Aim of the task: Give the stretch from the line containing "The width and height of the screenshot is (1568, 738)." through the line containing "(1047, 665)" again, with "checkbox" replaced by "check box" and everything else left unchanged.

## START Provided data

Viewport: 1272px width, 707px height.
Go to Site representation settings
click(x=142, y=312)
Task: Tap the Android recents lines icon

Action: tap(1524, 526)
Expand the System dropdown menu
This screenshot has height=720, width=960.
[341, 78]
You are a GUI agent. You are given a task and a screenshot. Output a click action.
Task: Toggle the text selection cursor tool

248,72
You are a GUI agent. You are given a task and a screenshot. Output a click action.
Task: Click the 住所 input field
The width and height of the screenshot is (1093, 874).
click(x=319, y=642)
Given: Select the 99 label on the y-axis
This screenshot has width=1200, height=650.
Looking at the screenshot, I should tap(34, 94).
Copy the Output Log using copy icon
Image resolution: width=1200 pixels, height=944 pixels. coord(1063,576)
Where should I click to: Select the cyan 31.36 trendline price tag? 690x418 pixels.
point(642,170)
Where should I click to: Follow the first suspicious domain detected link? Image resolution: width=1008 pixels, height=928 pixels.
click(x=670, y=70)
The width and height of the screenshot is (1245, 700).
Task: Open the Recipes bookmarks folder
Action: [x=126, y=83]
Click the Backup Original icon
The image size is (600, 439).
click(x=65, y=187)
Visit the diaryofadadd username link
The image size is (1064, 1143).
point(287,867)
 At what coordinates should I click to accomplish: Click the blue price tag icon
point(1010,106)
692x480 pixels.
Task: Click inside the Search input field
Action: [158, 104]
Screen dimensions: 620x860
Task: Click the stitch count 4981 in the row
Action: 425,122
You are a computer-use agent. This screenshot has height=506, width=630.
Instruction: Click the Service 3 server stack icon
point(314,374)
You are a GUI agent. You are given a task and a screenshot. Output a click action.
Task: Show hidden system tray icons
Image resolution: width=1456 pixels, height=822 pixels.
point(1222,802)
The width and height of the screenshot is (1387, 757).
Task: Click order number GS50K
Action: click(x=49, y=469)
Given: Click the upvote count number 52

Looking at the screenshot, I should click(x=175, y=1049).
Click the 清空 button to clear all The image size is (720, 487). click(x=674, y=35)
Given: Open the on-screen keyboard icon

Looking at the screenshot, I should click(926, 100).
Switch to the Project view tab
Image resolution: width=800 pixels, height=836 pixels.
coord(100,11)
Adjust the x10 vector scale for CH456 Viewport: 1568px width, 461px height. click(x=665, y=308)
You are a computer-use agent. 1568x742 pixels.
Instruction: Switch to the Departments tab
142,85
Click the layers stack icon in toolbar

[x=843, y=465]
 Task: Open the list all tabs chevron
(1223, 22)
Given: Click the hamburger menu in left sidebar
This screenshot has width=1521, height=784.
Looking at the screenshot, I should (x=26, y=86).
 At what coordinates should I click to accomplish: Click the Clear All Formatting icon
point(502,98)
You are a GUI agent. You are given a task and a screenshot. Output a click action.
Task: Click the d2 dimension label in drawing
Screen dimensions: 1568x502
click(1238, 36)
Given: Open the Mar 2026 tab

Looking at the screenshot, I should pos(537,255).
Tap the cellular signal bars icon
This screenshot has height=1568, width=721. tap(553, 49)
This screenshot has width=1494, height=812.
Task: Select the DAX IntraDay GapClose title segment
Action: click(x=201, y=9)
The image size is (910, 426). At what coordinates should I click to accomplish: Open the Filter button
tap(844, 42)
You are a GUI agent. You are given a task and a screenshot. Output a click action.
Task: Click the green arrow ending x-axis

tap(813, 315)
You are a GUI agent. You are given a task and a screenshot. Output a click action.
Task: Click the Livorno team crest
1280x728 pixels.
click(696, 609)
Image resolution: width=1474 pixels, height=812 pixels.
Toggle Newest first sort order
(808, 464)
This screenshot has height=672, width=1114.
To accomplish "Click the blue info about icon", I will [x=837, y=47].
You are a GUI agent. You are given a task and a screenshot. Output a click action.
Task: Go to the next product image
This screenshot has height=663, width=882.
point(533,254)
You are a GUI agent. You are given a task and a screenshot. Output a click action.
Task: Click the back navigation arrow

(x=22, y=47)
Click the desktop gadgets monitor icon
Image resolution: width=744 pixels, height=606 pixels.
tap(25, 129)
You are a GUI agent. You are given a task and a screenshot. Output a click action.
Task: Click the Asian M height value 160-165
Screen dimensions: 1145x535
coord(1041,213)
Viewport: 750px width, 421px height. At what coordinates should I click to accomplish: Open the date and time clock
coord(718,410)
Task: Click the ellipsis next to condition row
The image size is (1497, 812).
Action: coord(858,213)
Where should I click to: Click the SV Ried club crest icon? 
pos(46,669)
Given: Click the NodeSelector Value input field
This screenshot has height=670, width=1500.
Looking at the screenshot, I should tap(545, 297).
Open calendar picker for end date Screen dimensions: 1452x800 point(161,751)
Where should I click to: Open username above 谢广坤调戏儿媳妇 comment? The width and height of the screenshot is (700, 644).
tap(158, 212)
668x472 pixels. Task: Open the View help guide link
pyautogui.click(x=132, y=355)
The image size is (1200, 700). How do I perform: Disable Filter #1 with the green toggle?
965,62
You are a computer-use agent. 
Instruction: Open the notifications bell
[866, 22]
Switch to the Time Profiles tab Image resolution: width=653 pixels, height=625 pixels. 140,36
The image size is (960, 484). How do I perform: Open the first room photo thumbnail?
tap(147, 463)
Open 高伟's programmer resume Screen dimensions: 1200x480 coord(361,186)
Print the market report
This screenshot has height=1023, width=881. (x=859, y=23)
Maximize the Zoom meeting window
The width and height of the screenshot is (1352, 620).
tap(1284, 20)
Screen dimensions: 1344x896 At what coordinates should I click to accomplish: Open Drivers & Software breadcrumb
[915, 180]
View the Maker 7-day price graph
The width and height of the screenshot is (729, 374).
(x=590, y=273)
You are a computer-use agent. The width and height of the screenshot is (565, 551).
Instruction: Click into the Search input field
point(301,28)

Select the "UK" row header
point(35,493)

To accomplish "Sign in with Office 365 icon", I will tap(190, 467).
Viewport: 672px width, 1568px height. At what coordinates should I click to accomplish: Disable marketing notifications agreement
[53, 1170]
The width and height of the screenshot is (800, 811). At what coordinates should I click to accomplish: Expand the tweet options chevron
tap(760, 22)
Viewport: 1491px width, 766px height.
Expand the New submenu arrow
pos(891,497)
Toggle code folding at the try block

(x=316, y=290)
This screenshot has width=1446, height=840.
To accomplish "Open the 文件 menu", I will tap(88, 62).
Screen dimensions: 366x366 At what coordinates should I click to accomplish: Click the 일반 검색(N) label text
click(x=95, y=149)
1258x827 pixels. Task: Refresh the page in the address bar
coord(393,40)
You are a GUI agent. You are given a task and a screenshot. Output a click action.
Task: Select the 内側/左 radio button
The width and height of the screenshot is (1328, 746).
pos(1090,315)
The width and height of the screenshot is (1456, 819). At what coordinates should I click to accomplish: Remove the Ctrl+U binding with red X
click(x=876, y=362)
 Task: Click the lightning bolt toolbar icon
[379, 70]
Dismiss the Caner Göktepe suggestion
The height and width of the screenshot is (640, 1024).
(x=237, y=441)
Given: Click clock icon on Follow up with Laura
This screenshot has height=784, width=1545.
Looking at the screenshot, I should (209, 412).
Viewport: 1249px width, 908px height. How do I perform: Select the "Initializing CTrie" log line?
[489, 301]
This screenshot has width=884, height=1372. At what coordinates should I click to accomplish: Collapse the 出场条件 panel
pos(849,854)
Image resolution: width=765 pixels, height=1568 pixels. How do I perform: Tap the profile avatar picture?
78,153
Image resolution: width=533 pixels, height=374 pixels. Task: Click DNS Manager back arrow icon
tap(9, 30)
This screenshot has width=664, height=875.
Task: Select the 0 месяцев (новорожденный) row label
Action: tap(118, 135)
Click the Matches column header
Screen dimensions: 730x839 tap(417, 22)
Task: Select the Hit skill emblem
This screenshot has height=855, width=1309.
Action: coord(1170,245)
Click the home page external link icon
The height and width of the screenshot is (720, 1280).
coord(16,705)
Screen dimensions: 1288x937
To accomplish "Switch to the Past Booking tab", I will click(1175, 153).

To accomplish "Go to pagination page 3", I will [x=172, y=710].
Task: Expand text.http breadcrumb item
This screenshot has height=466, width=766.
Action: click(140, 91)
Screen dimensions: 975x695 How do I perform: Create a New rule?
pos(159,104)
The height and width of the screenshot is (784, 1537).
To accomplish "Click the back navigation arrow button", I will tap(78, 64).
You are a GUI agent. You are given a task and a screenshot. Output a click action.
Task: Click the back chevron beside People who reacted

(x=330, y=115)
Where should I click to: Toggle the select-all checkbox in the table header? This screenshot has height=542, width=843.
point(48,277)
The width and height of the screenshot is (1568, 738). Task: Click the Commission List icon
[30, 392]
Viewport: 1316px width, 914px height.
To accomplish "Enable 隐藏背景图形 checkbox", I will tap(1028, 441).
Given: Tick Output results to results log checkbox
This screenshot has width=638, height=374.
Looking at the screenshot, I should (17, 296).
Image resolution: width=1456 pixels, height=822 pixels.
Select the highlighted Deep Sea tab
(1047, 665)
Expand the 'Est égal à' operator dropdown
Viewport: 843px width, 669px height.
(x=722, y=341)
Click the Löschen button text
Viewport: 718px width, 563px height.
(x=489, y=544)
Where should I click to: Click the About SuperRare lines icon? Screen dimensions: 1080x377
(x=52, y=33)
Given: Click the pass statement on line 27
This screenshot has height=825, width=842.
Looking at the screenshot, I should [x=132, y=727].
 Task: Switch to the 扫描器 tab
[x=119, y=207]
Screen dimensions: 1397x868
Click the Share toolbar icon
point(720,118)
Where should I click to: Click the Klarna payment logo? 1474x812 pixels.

## END Provided data

Reply to the task:
The width and height of the screenshot is (1568, 738). Task: Click the Commission List icon
[30, 392]
Viewport: 1316px width, 914px height.
To accomplish "Enable 隐藏背景图形 check box", I will tap(1028, 441).
Given: Tick Output results to results log check box
This screenshot has width=638, height=374.
Looking at the screenshot, I should (17, 296).
Image resolution: width=1456 pixels, height=822 pixels.
Select the highlighted Deep Sea tab
(1047, 665)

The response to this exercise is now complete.